Inputs arguments that have no cf standard names

rcaneill commented 2 years ago

The followings inputs don't have a standard name. This is a problem for the accessor / the auto-detection. So we either need to open a request to add a standard name in the cf convention (let's call it solution 0) (I'll be happy to do it, but I have no clue how to do), or find another solution. Among the possible other solutions, I see:

Use a cf-xarray custom criteria: https://cf-xarray.readthedocs.io/en/latest/custom-criteria.html

Let the user decide the name of the variables corresponding to the needed inputs, e.g.

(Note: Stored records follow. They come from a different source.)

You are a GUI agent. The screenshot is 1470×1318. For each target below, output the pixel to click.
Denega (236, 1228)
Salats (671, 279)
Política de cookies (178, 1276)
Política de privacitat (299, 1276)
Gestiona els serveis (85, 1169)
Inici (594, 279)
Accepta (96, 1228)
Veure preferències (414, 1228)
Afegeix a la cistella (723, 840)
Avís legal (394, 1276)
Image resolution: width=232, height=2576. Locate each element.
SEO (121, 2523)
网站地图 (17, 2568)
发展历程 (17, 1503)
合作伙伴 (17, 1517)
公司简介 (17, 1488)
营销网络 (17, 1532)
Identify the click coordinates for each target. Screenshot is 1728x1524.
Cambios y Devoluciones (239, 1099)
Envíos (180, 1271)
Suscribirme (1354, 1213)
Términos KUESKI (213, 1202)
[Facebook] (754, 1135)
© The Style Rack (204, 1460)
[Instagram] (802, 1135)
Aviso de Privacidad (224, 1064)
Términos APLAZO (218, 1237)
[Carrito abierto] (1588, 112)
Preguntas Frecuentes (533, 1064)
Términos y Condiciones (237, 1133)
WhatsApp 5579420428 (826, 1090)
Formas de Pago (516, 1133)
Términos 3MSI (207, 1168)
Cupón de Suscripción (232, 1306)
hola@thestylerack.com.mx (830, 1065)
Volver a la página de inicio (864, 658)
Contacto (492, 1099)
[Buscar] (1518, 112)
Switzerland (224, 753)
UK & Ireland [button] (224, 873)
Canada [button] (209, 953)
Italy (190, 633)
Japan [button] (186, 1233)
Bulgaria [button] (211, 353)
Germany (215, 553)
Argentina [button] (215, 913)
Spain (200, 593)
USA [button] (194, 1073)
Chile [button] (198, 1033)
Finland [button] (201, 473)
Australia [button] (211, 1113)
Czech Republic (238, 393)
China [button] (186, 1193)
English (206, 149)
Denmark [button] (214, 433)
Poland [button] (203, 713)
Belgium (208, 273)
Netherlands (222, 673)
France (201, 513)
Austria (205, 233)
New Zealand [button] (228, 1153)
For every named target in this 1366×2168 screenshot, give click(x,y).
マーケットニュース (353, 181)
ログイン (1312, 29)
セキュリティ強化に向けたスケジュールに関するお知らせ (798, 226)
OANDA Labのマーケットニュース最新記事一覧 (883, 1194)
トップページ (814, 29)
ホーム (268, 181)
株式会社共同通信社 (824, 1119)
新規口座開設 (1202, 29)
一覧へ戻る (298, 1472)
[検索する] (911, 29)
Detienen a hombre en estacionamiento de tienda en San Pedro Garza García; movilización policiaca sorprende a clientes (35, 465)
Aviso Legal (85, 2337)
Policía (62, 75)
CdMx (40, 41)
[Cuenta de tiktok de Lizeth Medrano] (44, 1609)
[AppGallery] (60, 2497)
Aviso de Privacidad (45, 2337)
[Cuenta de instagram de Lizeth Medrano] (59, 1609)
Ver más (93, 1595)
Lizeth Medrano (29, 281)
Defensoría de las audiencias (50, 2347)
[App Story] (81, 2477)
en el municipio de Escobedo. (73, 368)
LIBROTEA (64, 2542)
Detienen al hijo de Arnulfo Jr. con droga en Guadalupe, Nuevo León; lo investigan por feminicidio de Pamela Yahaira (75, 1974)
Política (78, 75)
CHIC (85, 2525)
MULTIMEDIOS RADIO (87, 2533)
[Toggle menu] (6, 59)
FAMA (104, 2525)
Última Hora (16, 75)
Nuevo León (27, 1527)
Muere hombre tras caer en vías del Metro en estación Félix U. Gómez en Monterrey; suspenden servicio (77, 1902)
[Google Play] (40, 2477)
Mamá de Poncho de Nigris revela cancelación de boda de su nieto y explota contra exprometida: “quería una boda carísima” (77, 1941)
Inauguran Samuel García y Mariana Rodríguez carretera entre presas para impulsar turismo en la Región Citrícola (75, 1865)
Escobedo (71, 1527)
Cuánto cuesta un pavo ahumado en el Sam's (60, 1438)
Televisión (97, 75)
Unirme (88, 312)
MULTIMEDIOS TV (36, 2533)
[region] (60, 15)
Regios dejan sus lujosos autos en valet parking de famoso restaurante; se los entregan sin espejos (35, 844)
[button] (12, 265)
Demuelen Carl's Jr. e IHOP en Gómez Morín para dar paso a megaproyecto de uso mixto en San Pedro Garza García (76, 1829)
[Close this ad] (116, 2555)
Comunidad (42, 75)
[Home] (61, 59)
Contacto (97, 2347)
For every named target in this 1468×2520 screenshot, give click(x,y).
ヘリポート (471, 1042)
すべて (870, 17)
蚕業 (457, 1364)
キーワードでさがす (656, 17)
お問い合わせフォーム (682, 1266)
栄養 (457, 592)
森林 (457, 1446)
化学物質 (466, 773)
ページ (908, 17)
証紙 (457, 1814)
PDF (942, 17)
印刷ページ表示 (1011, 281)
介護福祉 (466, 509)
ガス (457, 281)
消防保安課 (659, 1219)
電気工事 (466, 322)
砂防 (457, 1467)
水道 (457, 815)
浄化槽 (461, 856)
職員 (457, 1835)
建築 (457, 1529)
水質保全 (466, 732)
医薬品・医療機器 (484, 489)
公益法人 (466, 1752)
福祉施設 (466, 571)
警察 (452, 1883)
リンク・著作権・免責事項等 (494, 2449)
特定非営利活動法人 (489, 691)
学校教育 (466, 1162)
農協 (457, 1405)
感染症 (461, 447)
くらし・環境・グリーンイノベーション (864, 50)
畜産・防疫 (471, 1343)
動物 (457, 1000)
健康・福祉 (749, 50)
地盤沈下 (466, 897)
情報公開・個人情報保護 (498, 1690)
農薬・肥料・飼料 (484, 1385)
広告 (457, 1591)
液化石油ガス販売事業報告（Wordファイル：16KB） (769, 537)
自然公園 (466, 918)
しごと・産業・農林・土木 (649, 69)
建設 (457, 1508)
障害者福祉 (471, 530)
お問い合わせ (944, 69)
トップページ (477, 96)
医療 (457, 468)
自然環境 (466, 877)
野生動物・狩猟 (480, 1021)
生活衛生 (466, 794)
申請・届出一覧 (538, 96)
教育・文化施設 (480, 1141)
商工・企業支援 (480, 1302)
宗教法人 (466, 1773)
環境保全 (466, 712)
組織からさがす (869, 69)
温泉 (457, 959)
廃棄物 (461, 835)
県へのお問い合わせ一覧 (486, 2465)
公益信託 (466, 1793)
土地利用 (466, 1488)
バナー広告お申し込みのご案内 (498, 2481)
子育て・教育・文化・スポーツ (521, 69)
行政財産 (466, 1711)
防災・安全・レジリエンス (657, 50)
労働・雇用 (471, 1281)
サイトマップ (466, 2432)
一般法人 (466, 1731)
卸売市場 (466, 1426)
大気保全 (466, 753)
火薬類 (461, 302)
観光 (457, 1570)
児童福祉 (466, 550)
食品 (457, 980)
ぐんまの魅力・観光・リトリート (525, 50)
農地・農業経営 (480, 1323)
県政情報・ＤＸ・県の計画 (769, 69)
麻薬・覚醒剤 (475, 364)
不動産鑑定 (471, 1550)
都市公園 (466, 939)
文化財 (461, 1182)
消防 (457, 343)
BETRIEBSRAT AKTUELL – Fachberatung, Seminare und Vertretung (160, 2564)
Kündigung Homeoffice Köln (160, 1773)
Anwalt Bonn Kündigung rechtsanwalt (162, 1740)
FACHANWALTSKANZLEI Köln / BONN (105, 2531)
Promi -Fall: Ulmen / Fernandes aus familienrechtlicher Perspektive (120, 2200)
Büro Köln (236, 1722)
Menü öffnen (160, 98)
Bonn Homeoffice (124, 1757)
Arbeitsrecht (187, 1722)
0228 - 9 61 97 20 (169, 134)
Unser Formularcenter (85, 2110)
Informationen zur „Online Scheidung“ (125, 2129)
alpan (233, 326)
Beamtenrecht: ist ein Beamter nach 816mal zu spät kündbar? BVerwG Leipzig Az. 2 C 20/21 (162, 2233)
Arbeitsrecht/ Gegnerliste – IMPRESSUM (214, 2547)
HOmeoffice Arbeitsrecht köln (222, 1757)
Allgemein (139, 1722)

gsw.set_non_cf_name({'entropy':'entropy_name_in_ds', 'SA_seaice':'salinity_of_sea_ice_name_in_ds'})

And here is the list:

Rt
SA_bulk
SA_seaice
SK
SR
Sstar
axis
entropy
geo_strf
geo_strf_dyn_height
h
h_bulk
h_pot_bulk
interp_method
max_dp
p_deep
p_ref
p_shallow
pot_enthalpy_ice
pt0
pt0_ice
saturation_fraction
sea_surface_geopotential
t68
t_Ih
t_seaice
w_Ih
w_seaice

To compare, here is the list of arguments that have a standard name:

C
CT
SA
SP
lat
lon
p
pt
rho
t
z

DocOtak commented 2 years ago

Lets do another look over the CF standard name table, there are some names for a few of these:

SK -> sea_water_knudsen_salinity
SR -> sea_water_reference_salinity
Sstar -> sea_water_preformed_salinity
h -> sea_water_specific_potential_enthalpy (?)
p_ref -> reference_pressure (?)

Some of these wont have standard names and they probably won't be accepted if proposed:

t68 (CF isn't this specific)
axis (this is related to numpy machinery I think)

rcaneill commented 1 year ago

Thanks for the double check, I'll add the standard names.

I should have been more careful, as some of the arguments of gsw functions are indeed arguments (usually optional), and not physical quantities.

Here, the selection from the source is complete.